USING THE INFORMATION:
(A) According to the abstract on button battery ingestion, what substance is produced when tissues conduct between the battery's poles?
(B) Transcribe the button battery abstract from "Aims Damage related" up to and including "perforation and erosion.".

SELECTED EXTRACT:
================================
Aims Damage related to button battery ingestion is well recognised; tissues act as a conductor between negative and positive poles of the battery, producing sodium hydroxide and mucosal burns. Urgent removal is recommended but severe consequences of oesophageal lodgement are less well-recognised. We describe 8 cases of oesophageal button battery ingestion, highlighting importance of the oesophageal button battery as a paediatric emergency. Damage occurs within 1–2 hours of ingestion; delays before removal can be life-threatening.
Methods We reviewed 8 cases of oesophageal button batteries over a 3 year period, noting time from ingestion to removal and the associated morbidities, from minor oesophageal injury to complex, tracheal and oesophageal surgery for perforation and erosion.
Conclusions Ingested button batteries lodged in the oesophagus can cause tissue injury in under 2 hours. Common sites for lodgement are the thoracic inlet, aortic arch, right main bronchus and gastro-oesophageal junction. Further damage occurs as a result of residual battery charge and time of contact between the battery and mucosal surfaces. Mortality is described due to aorto- oesophageal fistula. It is imperative batteries are removed immediately irrespective of anaesthetic starvation times and that oesophageal battery ingestion is highlighted as a paediatric emergency. There is no national guideline for the management of these children in the UK. Interventions must focus on increasing awareness of the dangers of button battery ingestion.
================================
Saved data entries:

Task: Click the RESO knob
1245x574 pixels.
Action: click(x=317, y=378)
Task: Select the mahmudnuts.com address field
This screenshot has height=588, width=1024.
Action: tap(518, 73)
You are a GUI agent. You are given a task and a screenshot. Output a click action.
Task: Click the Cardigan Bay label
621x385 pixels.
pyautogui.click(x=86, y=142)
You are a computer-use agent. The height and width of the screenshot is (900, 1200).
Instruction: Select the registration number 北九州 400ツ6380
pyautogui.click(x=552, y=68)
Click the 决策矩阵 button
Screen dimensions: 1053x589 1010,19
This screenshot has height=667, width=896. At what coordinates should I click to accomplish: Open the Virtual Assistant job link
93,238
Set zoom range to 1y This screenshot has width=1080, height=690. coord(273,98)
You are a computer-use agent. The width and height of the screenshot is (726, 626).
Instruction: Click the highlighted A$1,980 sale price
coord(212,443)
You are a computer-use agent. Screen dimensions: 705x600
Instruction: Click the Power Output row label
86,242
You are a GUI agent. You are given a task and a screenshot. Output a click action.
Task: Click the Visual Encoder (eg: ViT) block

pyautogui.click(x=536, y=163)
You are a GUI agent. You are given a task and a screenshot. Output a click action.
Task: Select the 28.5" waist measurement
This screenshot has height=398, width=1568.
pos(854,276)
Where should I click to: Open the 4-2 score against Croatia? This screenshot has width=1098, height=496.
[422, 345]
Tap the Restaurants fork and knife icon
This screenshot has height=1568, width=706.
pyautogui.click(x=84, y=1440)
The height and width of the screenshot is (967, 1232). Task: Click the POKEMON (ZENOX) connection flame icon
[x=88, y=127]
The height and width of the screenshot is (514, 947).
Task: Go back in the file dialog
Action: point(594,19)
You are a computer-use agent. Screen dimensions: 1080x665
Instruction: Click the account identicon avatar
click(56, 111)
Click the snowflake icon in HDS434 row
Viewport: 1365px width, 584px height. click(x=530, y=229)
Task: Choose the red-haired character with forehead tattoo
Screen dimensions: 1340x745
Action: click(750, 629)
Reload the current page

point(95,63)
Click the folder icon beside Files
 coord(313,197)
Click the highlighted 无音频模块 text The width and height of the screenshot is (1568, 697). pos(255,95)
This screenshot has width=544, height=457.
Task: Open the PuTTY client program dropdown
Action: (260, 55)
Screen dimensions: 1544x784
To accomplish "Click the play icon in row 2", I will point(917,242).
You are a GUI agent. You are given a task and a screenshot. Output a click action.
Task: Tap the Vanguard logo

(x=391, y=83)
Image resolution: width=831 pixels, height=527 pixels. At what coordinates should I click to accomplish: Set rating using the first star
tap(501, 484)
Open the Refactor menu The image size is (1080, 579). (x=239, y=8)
================================
ANSWER SET:
(A) Sodium hydroxide.

(B)
Aims Damage related to button battery ingestion is well recognised; tissues act as a conductor between negative and positive poles of the battery, producing sodium hydroxide and mucosal burns. Urgent removal is recommended but severe consequences of oesophageal lodgement are less well-recognised. We describe 8 cases of oesophageal button battery ingestion, highlighting importance of the oesophageal button battery as a paediatric emergency. Damage occurs within 1–2 hours of ingestion; delays before removal can be life-threatening.
Methods We reviewed 8 cases of oesophageal button batteries over a 3 year period, noting time from ingestion to removal and the associated morbidities, from minor oesophageal injury to complex, tracheal and oesophageal surgery for perforation and erosion.